Auf Kriegsfuss mit der Berner Regierung

Bowil

Moritz Müller und die Gemeinde Bowil wollen den Verwaltungskreis wechseln. Der Berner Regierungsrat stellt sich quer.

Bowils Gemeindepräsident und Grossrat Moritz Müller gibt sich kämpferisch.

Bowils Gemeindepräsident und Grossrat Moritz Müller gibt sich kämpferisch.

(Bild: Andreas Blatter)

Quentin Schlapbach@qscBZ

«Nichts Neues», sagt Moritz Müller zu den Neuigkeiten der Berner Regierung. «Dass sie an diesem Anliegen keine Freude haben, war mir von Anfang an bewusst», so der SVP-Grossrat. Im Dezember 2015 reichte Müller eine Motion ein. Darin beauftragte er den Berner Regierungsrat, die gesetzlichen Grundlagen für einen ­Verwaltungskreiswechsel zu schaffen. Der Grund: Müllers Wohngemeinde Bowil, deren Gemeinderat er präsidiert, strebt einen Wechsel vom Kreis Bern-Mittelland ins Emmental an.

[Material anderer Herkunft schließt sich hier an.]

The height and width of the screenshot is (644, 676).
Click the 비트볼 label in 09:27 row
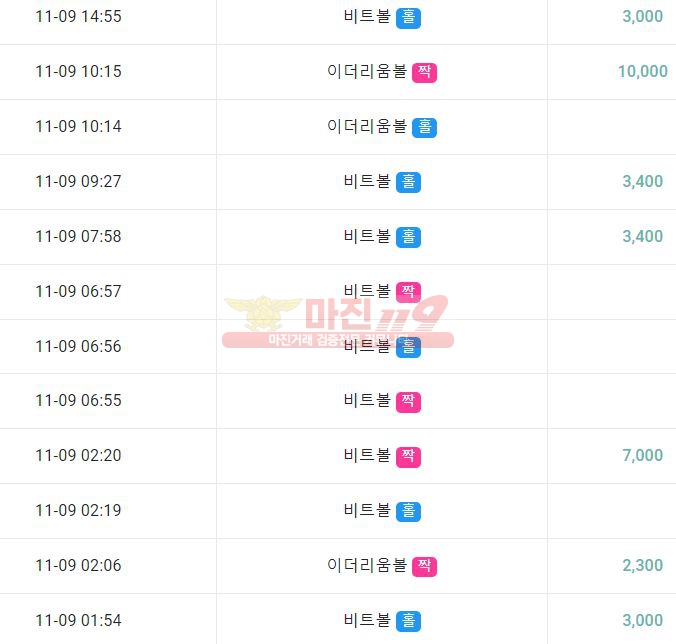(x=367, y=181)
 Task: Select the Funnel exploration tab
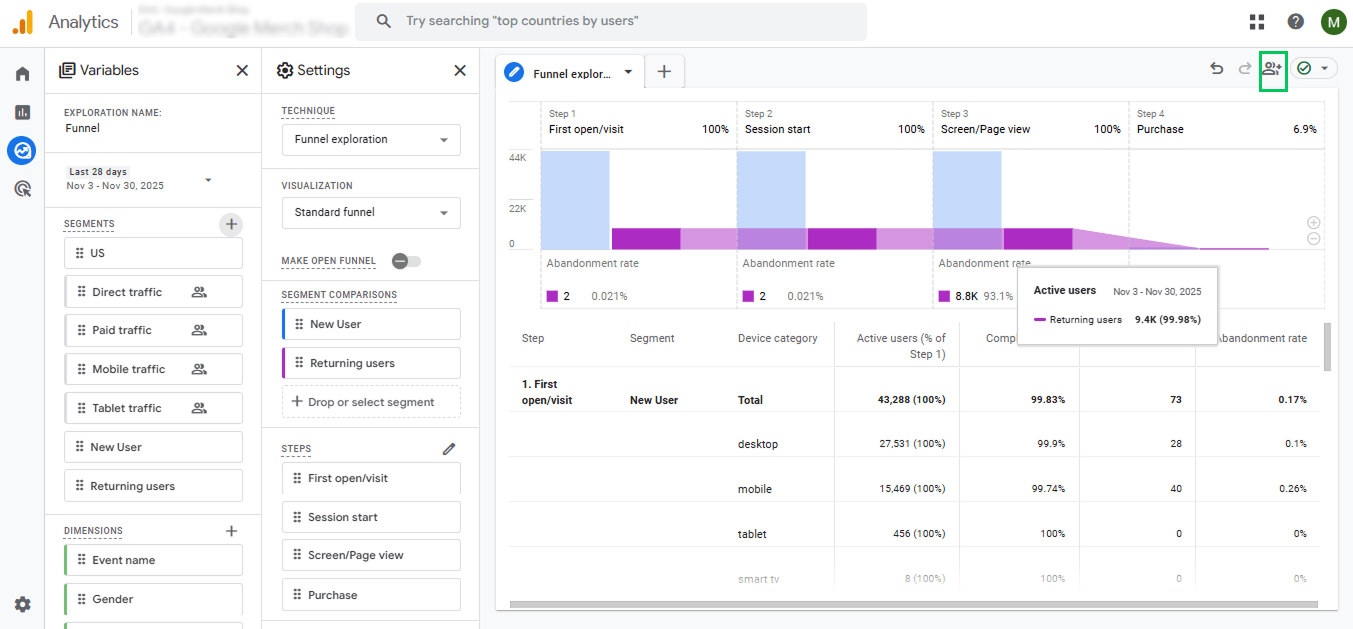click(572, 73)
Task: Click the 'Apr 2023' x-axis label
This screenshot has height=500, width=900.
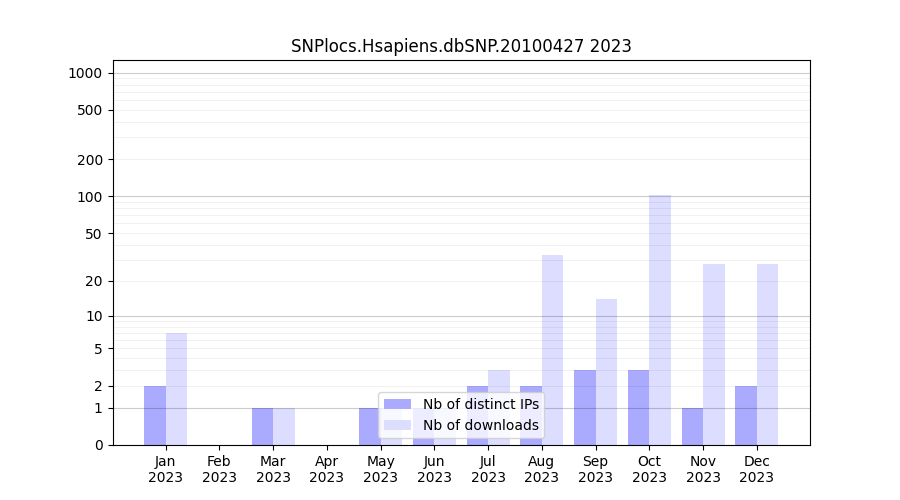Action: point(327,469)
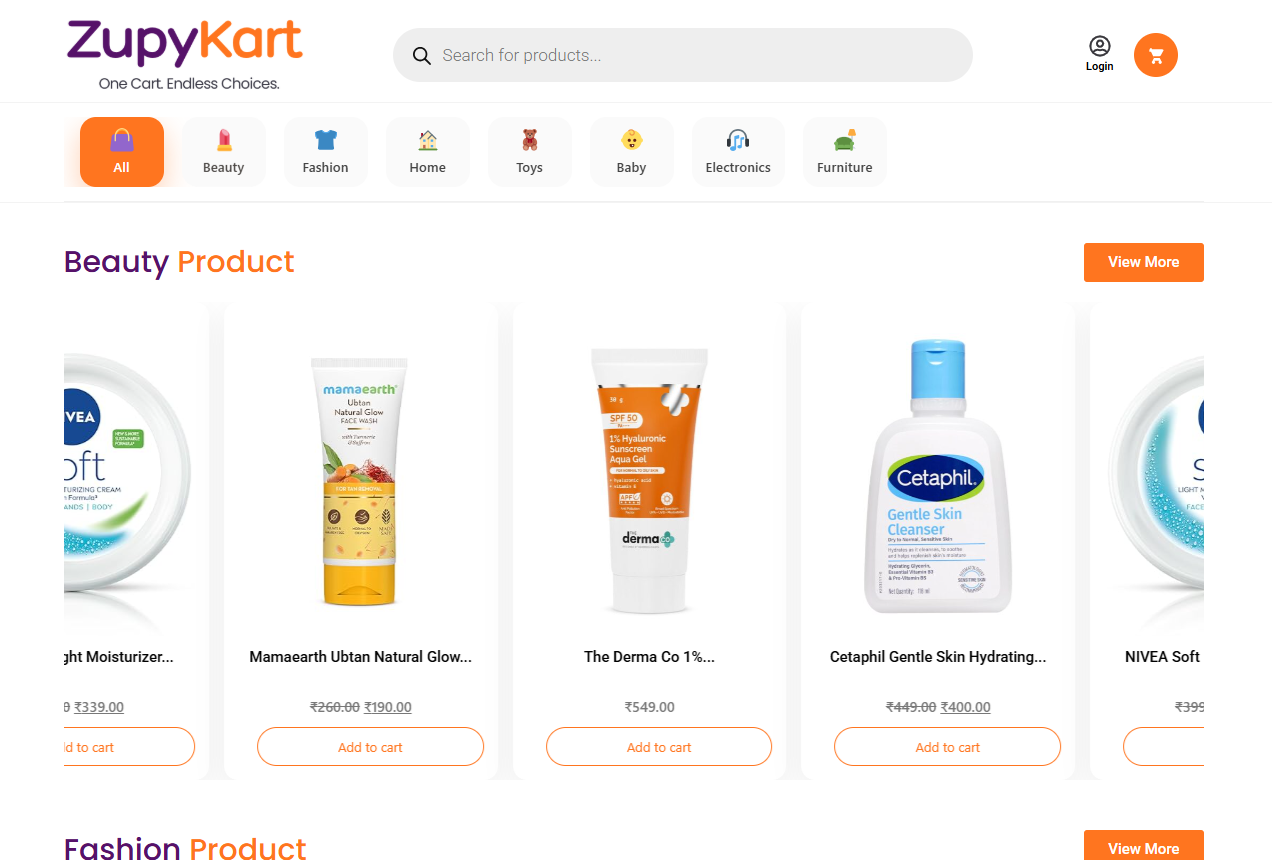1272x860 pixels.
Task: Open the Electronics headphones category
Action: 738,152
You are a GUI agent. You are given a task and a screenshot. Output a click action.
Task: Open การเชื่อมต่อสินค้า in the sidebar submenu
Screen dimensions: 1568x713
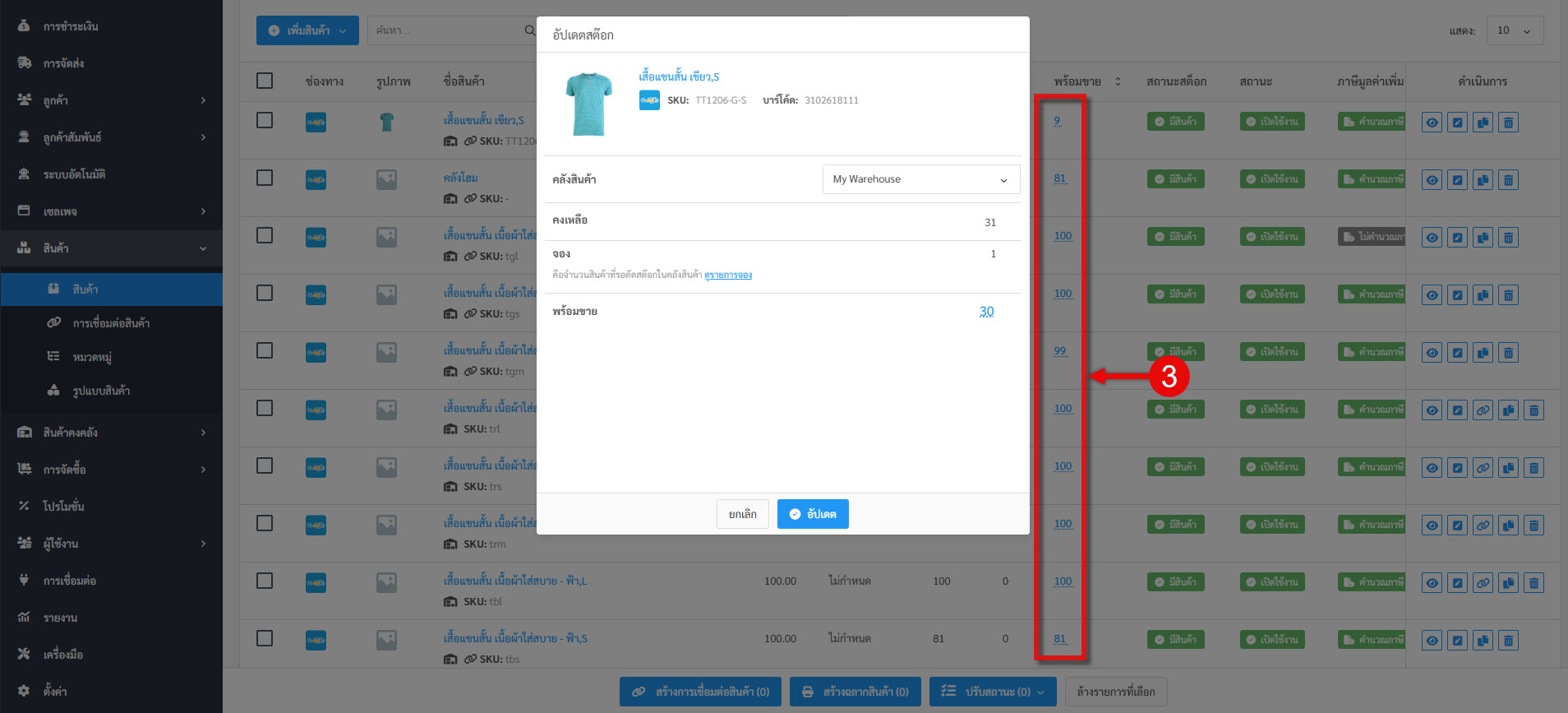111,323
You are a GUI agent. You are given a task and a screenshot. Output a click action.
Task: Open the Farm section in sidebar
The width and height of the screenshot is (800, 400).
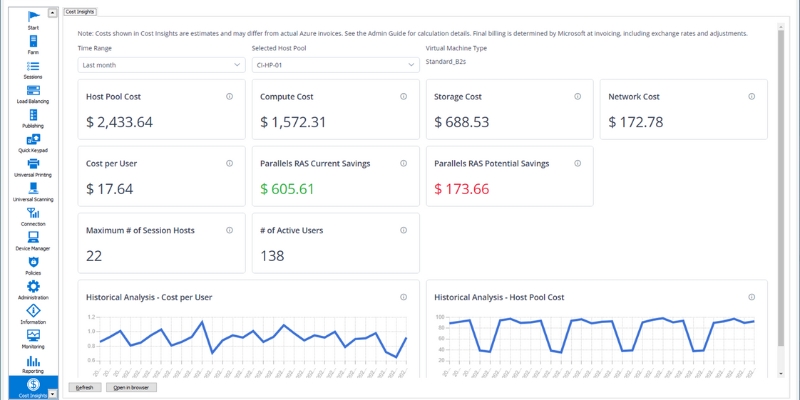pyautogui.click(x=33, y=43)
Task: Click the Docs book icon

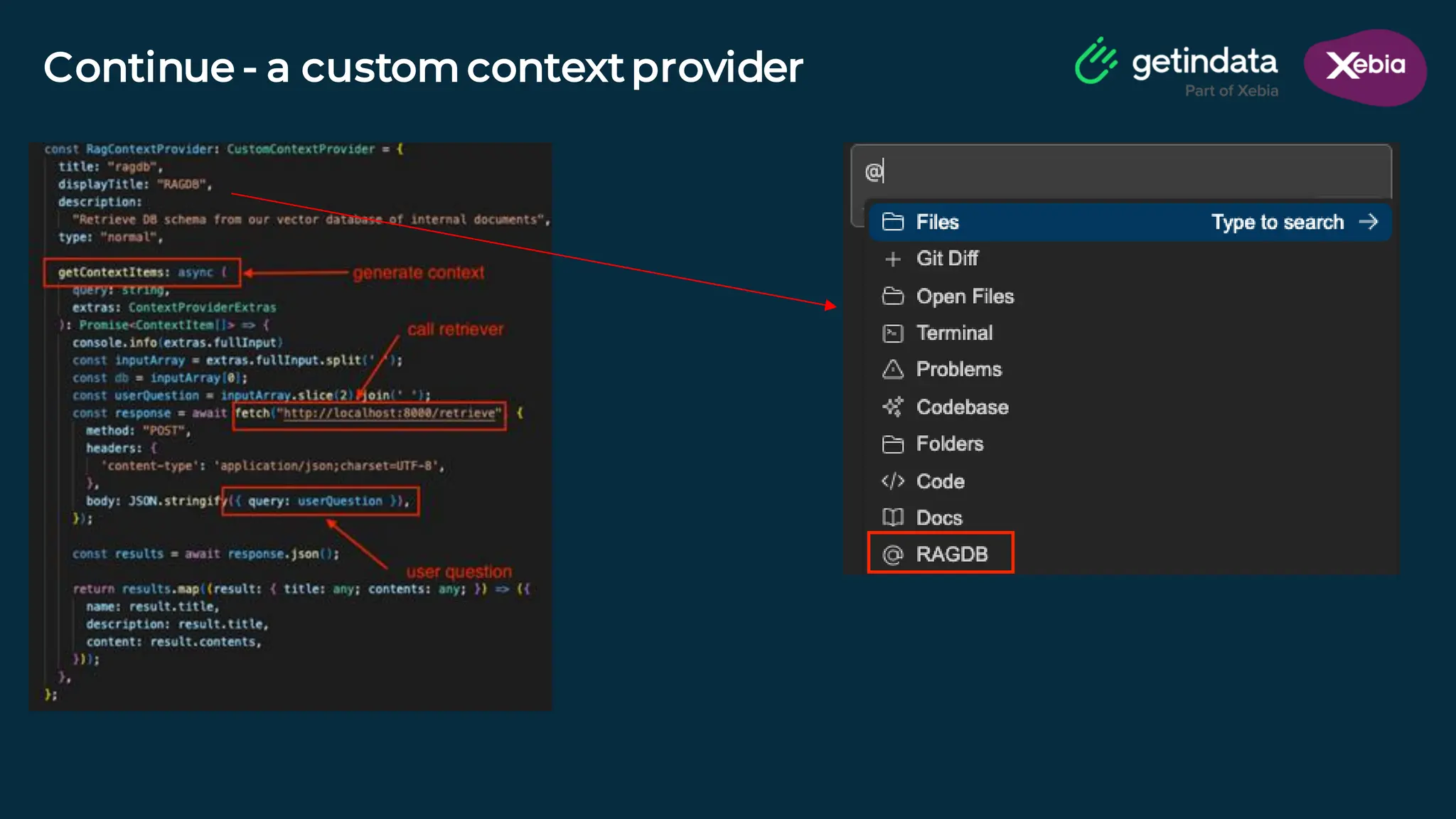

Nun hat der Regierungsrat auf Müllers Motion geantwortet. Und er spielt den Ball gleich weiter: Eine gesetzliche Grundlage für einen Verwaltungskreiswechsel müsse der Grosse Rat schaffen. Dies im Rahmen einer Revision des Organisationsgesetzes, das die Verwaltungsregionen regelt. Die Grundlage, dieses Gesetz zu revidieren, sei heute bereits gegeben, so die formelle Antwort.

Ein taktisches Spielchen

Dass die Berner Regierung Müller bei seinen Plänen nicht unterstützt, hat auch inhaltliche Gründe. Der SVP-Grossrat beklagt, dass sich die Zusammenarbeit unter den Gemeinden seit der Reform verkompliziert habe. «Dem kann nicht gefolgt werden», antwortet die zuständige Justiz-, Gemeinden- und Kirchendirektion. Eine Zusammenarbeit unter Nachbargemeinden sei unabhängig von der territorialen Zugehörigkeit möglich, so das Departement von Christoph Neuhaus (SVP).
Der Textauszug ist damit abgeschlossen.